Вера! Вера! Вера! Слышишь, как я кричу, милая ты моя, родная ты моя, получил я твое письмо. Вот оно. Я читал его уже 15 раз. И карточки – я беспрерывно смотрю на них. Ужасно пишу, извини, постарайся понимать. Я не живу, раз не могу видеть тебя, не могу трогать тебя, не слышу твой голос. Чтобы быть сейчас где-нибудь с тобой, я хочу сказать на самом красивом берегу моря, под звездами, с тобой рядом, быть с тобой так два часа и потом ничего не хочу, могу умереть. Я полон словами, тоской и не могу выразить. Ты понимаешь мое мучение. Радость моя. Вера! Вера! Вера! Дай мне твои руки, только твои руки и разреши мне смотреть прямо в твои глаза и ласкать твои волосы. Черт побери! Черт побери! Вот так. Не забывай, что я люблю тебя. Очень, очень, очень… Привет всем. Привет Раисе, целую ее. Целую тебя, единственная моя. Назым
Господи, да у нас же роман, Назым! Классический. Любим, страдаем, обстоятельства загоняют в тупик… Ужас… По классике все романы о любви кончаются плохо. Какая судьба меня поджидает… Анны Карениной, Жизели или этой, которая с горя спилась и доживает в ночлежке… Только не задумываться, уговариваю себя. Поздно задумываться. Пройду через все. Не оставляй меня, Назым, подольше. Не оставляй никогда.
А сейчас – что только человеку на ум ни приходит ночью – всплыл в памяти один эпизод.
Помню, прибежала я к тебе на свидание, ног под собой не чуя. Ты вышел из машины, радостный, великолепный, как киногерой, дверь мне открываешь – и вдруг на лице ужас, шок, глаза с нескрываемым страданием глядят мне на ноги. Проследив твой взгляд, тотчас догадываюсь, что всему виной мои туфли. Верно у нас говорят: «бедность не порок, но большое свинство». От смущения начинаю истерически хохотать. Да, на ногах моих новые туфельки из зеленой клеенки в стиле советских галош цвета «вырви глаз». Как сейчас помню, купила их за восемьдесят рублей, то бишь за восемь по-нынешнему! Жуткие, идиотские буцациры, да еще на черной резине. Но выхода не было. Те славненькие, единственные после многоразовой починки окончательно развалились, а в магазинах на зеркальных полках – ничего. Исколесив полгорода, нашла-таки эти и была униженно счастлива.

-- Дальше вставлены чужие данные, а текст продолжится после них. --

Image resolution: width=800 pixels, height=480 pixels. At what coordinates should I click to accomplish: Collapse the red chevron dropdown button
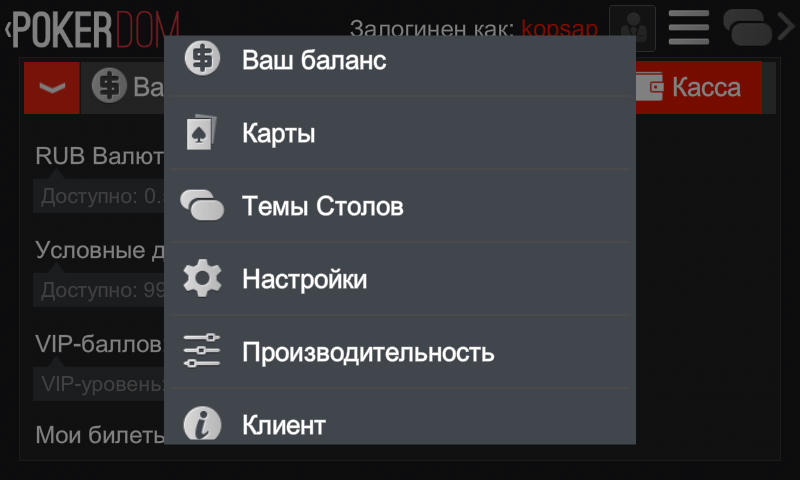[52, 88]
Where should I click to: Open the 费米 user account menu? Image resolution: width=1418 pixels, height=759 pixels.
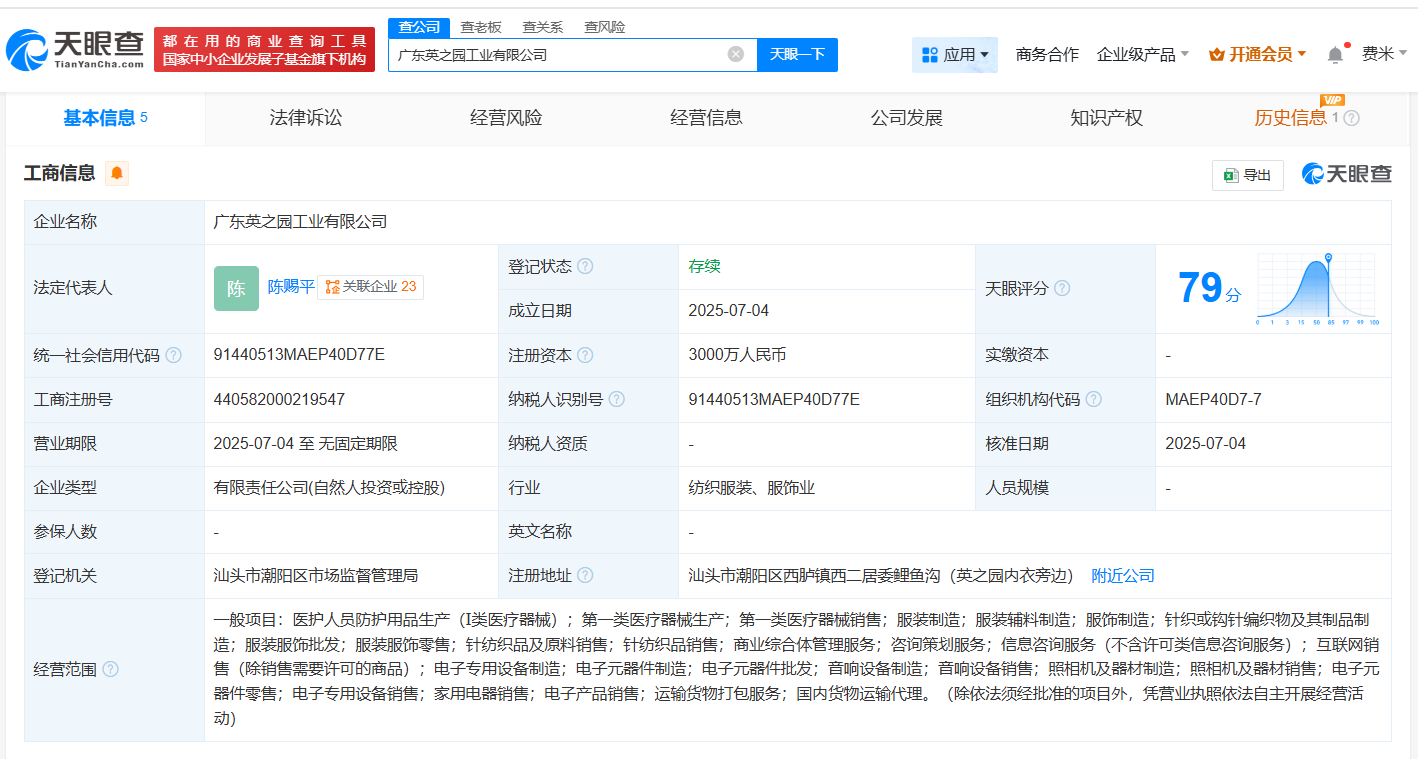pos(1384,54)
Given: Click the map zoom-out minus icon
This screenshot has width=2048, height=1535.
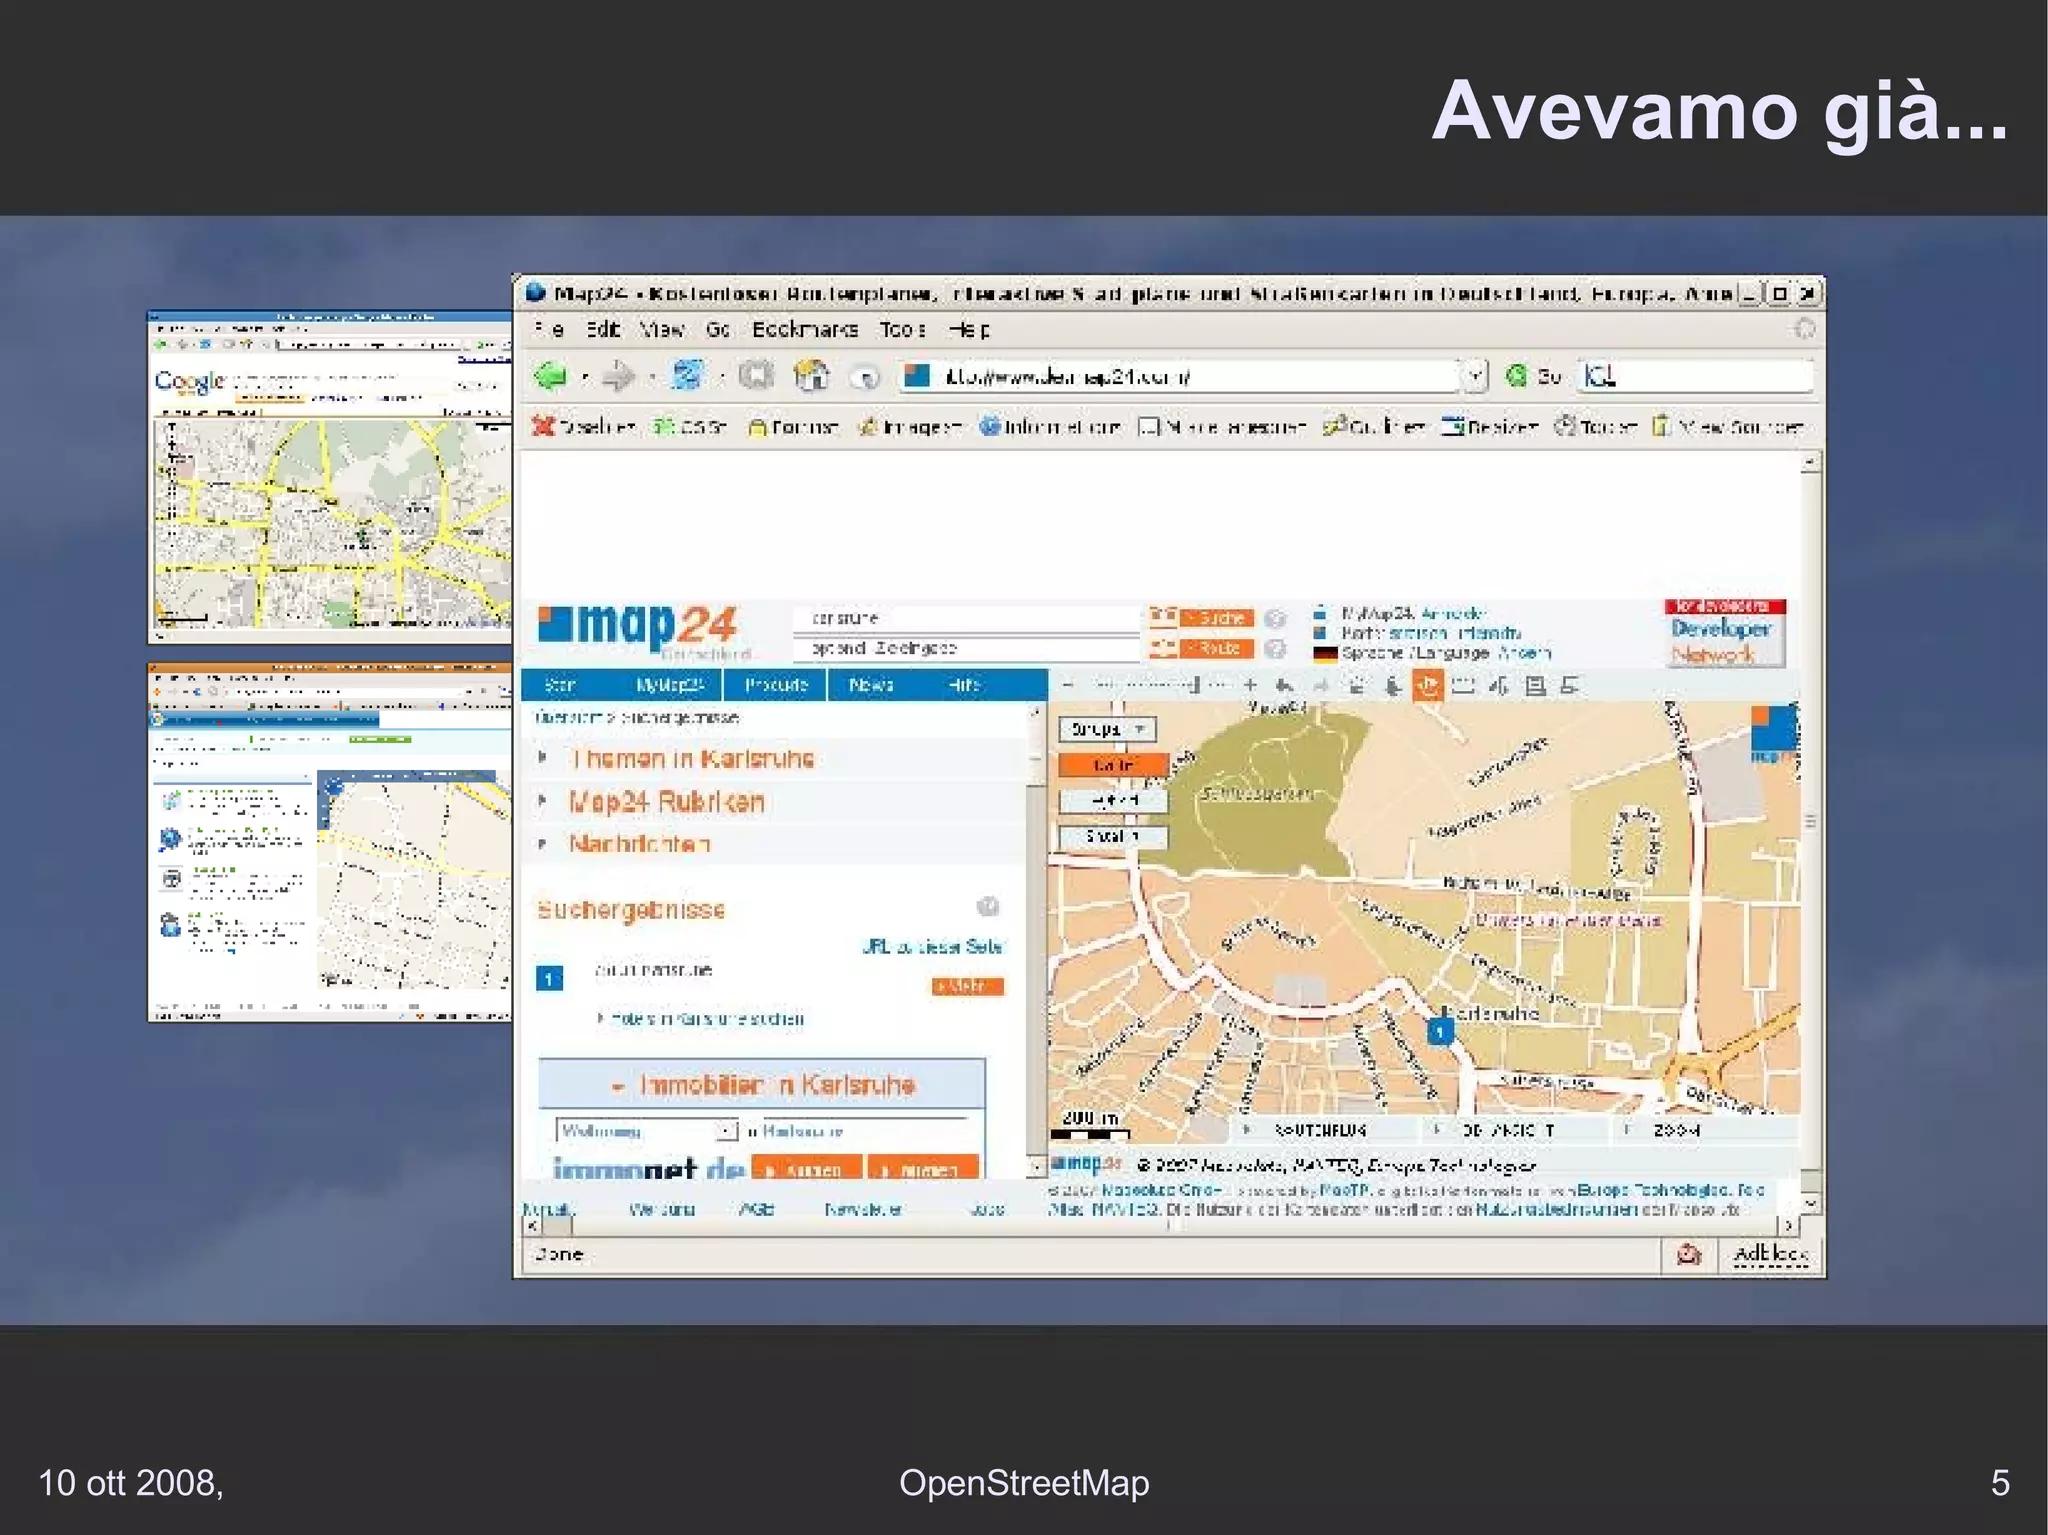Looking at the screenshot, I should pyautogui.click(x=1068, y=685).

Ты привык видеть меня прилично одетой. Из-за этих нарядов меня долго грызла совесть. Ведь одевала меня в нашей нищей Москве сестра моего мужа из магазинов Осло и Копенгагена, где она жила со своим мужем-дипломатом. Родная Клара, спасибо тебе, и ты внесла посильный вклад в мою грешную судьбу. Прости.
Прошло недели три. Я уже без комплексов, как все, ходила в презренных баретках, а ты укатил в Стокгольм. Появился внезапно, раньше срока, позвал вечером пойти в Театр Сатиры. Там мы встретились в компании Тоси и Акпера. После спектакля ты вытащил из машины Акпера большой сверток и предложил мне пройтись по Тверскому бульвару. Как только дошли до первой скамейки, ты усадил меня и вынул из свертка красные туфельки, словно слетевшие с ног шведской принцессы. Туфельки, купленные наобум, были столь малы, что не стоило и пытаться в них влезть. Но у тебя сделалось такое расстроенное лицо, что я сбросила свои «модельные» и попробовала всунуть ногу… Ты сокрушенно покачал головой и достал другие. Эти были черные лаковые на высочайших каблуках и хоть чуть больше, но тоже схватили ногу, словно в деревянные колодки.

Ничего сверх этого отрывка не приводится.